Matteo Renzi ha superato con apparente agilità – e con un insperato successo di critica – l’ostacolo considerato alla vigilia più ostico: affiancare al pacchetto delle riforme e a misure economiche come i famosi 80 euro in busta paga un adeguato e credibile piano di coperture finanziarie che per la prima volta da anni non fosse composto di maggiori tasse.
Molti giudizi rimangono sospesi. Un po’ perché è già successo che dopo la presentazione dei piani finanziari si scoprissero particolari che rovinavano il primo effetto. Un po’ perché le parti sociali rimangono coi fucili puntati sulle riforme che considerano chiave: quelle affidate al ministro Poletti.

Ma il dato principale è che Renzi come al solito gioca d’anticipo sulle critiche. Chi può negare che le famiglie in difficoltà avessero bisogno di sostegno? Chi (a parte gli interessati) può opporsi al ridimensionamento degli stipendi di manager e dirigenti pubblici? Chi aiuterà le banche nella difesa delle proprie ricche quote dentro Bankitalia? Dopo tanto parlare di sprechi, chi contesterà risparmi di spesa pubblica che finalmente non toccano scuola e ricerca?

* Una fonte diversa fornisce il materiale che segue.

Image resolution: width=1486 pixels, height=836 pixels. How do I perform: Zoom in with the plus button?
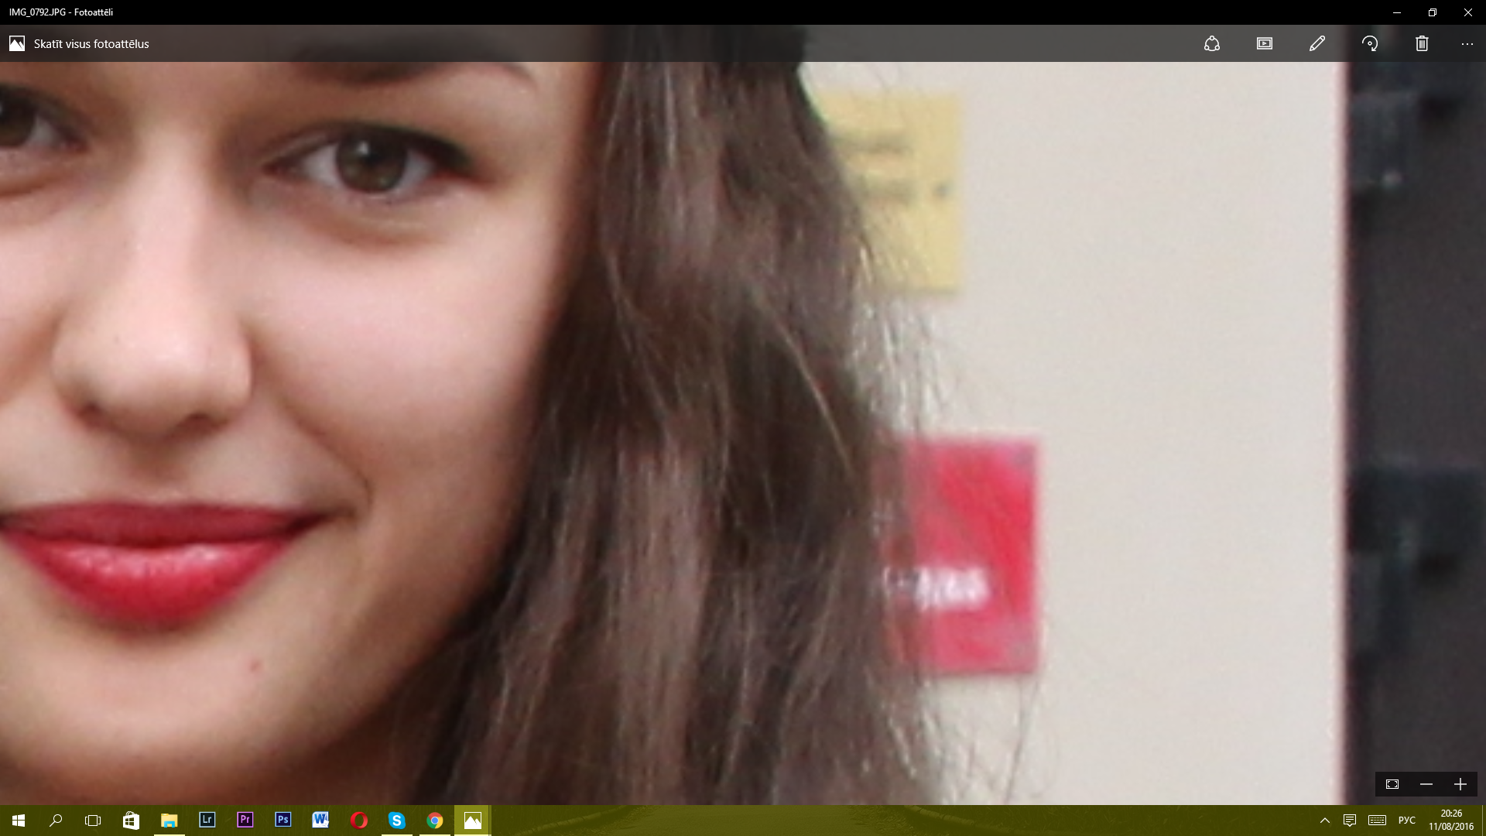coord(1460,784)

Tutti, o quasi, trovano accettabile il Def per due motivi.
Il primo: perché fa tutt’uno con riforme – in primis quelle istituzionali – che danno l’idea di una cura shock complessiva. Sicché, per esempio, anche imprese e contribuenti che non ricevono diretti benefici fiscali possono confidare di riceverne altri grazie alla semplificazione amministrativa e all’alleggerimento della macchina statale e dei costi della politica.
Il secondo: perché tutto avviene senza tornare a gonfiare il debito pubblico, che sarebbe troppo facile e troppo pericoloso. Padoan dà garanzie, Ue e Fmi apprezzano che l’Italia non si muova dal 2,6 di deficit/pil. È una prova di serietà da parte di un governo che su queste basi, e non con sfide velleitarie, vuole aprire in Europa il fronte politico della rinegoziazione.

Proprio contro questa impostazione rigorosa si alzano le voci critiche di Stefano Fassina e dell’Unità. Che però pretendono davvero molto: dopo aver chiesto di fermare la riforma del mercato del lavoro e di limitare la portata delle riforme istituzionali, vorrebbero che l’Italia completasse la sua provocazione al mondo sfondando ogni tetto di debito concordato e affidando alla spesa pubblica la ripresa della domanda interna. Un po’ troppe cose, perfino per Matteo Renzi.